The SCS Hardware-Landscape

An image of the SCS hardware landscape rack

General information

The general aim of this environment is to install and operate the SCS reference implementation on hardware. In addition to the classic tasks in the area of quality assurance, the environment is also used to evaluate new concepts in the underlay/overlay network area, as a test environment for hardware-related developments, as a demonstration environment for interested parties and as a publicly accessible blueprint for users. The environment is designed for long-term use which a varying circle of users.

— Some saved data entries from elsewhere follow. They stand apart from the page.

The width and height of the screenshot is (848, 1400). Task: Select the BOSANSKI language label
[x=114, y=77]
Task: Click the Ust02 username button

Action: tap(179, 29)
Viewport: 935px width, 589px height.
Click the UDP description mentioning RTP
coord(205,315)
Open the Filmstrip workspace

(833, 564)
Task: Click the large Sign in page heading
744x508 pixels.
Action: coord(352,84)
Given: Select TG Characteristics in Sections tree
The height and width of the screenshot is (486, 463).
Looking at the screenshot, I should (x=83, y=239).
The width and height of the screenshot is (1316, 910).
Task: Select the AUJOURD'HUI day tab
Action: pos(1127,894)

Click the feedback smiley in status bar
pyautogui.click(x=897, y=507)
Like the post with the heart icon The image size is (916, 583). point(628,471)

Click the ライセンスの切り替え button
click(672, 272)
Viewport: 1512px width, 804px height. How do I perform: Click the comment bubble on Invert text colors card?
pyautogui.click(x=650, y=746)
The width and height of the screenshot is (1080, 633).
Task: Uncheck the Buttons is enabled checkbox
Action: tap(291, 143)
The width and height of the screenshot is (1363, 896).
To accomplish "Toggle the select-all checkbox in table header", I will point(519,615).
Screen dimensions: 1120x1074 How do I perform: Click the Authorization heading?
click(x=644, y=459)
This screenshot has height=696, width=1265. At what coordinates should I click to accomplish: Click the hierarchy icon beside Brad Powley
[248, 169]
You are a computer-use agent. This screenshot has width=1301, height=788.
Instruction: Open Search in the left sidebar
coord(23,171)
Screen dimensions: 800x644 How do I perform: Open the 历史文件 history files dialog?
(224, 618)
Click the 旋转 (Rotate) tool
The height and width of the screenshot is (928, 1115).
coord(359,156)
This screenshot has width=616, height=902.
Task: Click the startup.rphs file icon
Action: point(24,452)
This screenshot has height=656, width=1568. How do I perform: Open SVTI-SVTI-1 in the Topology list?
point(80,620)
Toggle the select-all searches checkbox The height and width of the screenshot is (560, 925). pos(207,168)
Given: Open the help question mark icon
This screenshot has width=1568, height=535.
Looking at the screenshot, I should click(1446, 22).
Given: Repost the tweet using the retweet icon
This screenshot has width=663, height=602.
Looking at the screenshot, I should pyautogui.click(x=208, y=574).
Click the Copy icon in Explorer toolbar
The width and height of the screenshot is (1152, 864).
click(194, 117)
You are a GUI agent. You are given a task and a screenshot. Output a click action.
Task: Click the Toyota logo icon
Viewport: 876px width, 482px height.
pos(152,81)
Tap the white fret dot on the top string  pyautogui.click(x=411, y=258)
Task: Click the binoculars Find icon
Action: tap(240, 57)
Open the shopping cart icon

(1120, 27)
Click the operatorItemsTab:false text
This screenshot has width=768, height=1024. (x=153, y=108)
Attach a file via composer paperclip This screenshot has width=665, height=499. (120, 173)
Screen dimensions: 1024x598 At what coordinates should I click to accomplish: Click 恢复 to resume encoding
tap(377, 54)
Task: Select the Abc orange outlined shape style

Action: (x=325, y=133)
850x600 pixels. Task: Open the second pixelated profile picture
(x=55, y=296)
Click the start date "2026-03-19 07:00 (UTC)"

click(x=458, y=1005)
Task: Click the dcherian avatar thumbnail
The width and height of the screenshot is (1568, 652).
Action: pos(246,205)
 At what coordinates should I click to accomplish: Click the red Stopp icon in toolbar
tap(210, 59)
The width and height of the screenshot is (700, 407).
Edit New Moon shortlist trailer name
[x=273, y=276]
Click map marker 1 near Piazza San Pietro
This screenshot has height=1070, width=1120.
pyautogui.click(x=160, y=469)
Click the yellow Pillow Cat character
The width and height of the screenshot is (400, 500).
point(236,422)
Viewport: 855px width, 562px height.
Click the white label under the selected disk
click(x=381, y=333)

The environment consists of 21 server and 12 switch components. The selection of hardware and the functions and properties used was designed so that the focus is on generally available or characteristic functions and dependency on manufacturer-specific functions is avoided. Instead of the x86 servers or SONiC switches used here, the realised environment could also be realised with hardware from other manufacturers.

From 1 January 2025, the environment will be operated by forum SCS-Standards and the participating companies.

Tasks and Objectives

The tasks and objectives of the environments can be summarised as follows:

  • The division into several environments makes it possible to run a lab as well as to map a productive environment (near-live operation).
  • Operation of the compliance monitor (automated test for conformity with the SCS standards)
  • Implementation and validation of the developed standards in a reference environment
  • Analysis of problems in the interaction with the standards
  • Provision of proof-of-concept installations for interested parties who want to use, promote or further develop the project
  • The environment can be used by members of the SCS Standards forum and by contributors to the SCS community as a development and test environment for open-source development in connection with the further development of the SCS standards, SCS reference implementation and other relevant software components ('open-lab'/'near-live laboratory').
  • Continuous Integration Environment ('Zuul as a Service') - Operation of non-critical zuul worker instances

Installation details

The available hardware was divided into two distinct application areas:

  • The lab environment consists exclusively of switch hardware used to evaluate, test and develop concepts in the area of 'Software Defined Networking'. This means that various switch models can be used to test and implement development tasks in the area of the open SONiC NOS (a network operating system based on Debian Linux) or provisioning automation tasks in the SONiC environment with the open-source system Netbox, a solution that is used primarily for IPAM and DCIM (IP Address Management, Data Center Infrastructure Management).
  • The production environment is an exemplary installation of the relevant or most reference implementations with regard to an SCS system. It follows a configuration or approach that is based on the needs and circumstances of a real and much larger environment. To this end, characteristic infrastructure components were automatically installed on the manager nodes used for the installation.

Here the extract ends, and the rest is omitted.